## [DOCUMENT SEGMENT]
++++++++

[WikiEN-l] Steven Walling: Why Wikipedians Are Weird

phoebe ayers phoebe.wiki at gmail.com
Sun Mar 7 20:58:47 UTC 2010


On Sun, Mar 7, 2010 at 4:49 AM, Charles Matthews
<charles.r.matthews at ntlworld.com> wrote:
> Martijn Hoekstra wrote:
>> To an extent this is true, but no more (or less) than saying "all
>> volunteers are weird". And they are. There are bound to be exceptions,
>> but I find that with almost every single volunteer there is either
>> something mentally wrong, or there is something seriously lacking in
>> their social life.
>>
>>
> Even worse, some are actually librarians.

ha! Thanks Charles.

What I liked about Steven's talk is (reinforcing stereotypes or no) he
was concise and funny about the fact that there is a big group of
people who cares, a lot, about working on Wikipedia -- and there are
reasons for what they do. I find that the idea that there are people
behind wikipedia is something most readers don't think about or
realize. If you are in the habit of thinking of wikipedia as a
monolithic thing that magically appears ("wikipedia says that..."
"wikipedia doesn't cover engineering well...") rather than as
something that's actually created by people, you might be less likely
to participate yourself.

++++++++

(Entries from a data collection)
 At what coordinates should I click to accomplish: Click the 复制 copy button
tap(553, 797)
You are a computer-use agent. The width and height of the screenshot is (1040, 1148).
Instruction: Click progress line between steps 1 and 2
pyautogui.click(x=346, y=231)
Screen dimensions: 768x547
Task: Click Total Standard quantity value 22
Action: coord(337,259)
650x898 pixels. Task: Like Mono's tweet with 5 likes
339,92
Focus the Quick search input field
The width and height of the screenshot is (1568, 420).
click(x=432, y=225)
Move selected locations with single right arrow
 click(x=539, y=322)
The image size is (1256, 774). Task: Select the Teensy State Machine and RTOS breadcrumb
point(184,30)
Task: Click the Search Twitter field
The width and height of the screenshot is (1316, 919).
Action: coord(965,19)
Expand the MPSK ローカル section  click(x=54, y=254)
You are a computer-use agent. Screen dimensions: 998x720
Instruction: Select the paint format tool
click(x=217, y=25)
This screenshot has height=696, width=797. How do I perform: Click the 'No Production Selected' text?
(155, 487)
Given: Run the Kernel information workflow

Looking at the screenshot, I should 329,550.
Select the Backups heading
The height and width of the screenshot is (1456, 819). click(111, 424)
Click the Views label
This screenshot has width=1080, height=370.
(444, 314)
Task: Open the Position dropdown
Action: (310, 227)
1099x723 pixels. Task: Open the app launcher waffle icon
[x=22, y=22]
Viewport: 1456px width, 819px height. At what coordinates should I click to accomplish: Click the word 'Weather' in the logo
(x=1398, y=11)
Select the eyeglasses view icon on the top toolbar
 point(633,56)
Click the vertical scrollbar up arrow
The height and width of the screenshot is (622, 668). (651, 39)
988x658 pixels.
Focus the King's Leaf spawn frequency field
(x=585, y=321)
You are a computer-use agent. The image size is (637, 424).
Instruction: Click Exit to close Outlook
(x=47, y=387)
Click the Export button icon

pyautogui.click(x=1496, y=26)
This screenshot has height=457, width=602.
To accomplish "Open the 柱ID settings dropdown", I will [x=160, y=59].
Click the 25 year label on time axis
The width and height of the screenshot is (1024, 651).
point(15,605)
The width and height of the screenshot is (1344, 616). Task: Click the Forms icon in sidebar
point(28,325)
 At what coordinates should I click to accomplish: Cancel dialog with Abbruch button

++++++++

## [EXERCISES TO COMPLETE]
• 1. Rescale the entries that begin at the line containing "Click the 25 year label on time axis" and end with the last entry, rewriting every line in that span with its request included. Multiply each coordinate in the answers by 0.75 and round to whole numbers, with halves rounded up.
• 2. Resume the mailing-list post about Steven Walling's talk from the point where it stops.
The mailing-list post and the entries come from different sources.

## [ANSWERS FOR THE EXERCISE]
• 1.
Click the 25 year label on time axis
The width and height of the screenshot is (1024, 651).
point(11,454)
The width and height of the screenshot is (1344, 616). Task: Click the Forms icon in sidebar
point(21,244)
 At what coordinates should I click to accomplish: Cancel dialog with Abbruch button

• 2.
And (stereotypes or no) personally I think he nails it as far as what
makes wikipedians what they are (I call it "wikipedian syndrome" in my
head). And this community is funny -- we are obsessive about analyzing
the inner workings of the projects and how people relate to it, but
less so about the people themselves and why they do it, or how people
who *don't* fit in with these stereotypes might join the community.

Anyway, the context that he gave this talk should be taken into
context -- Ignite Portland is a super-geeky series of lightning talks:
http://www.igniteportland.com/about/
it's a reasonable assumption that many in the audience were pretty
technically savvy, and probably had their own opinions about wikipedia
already.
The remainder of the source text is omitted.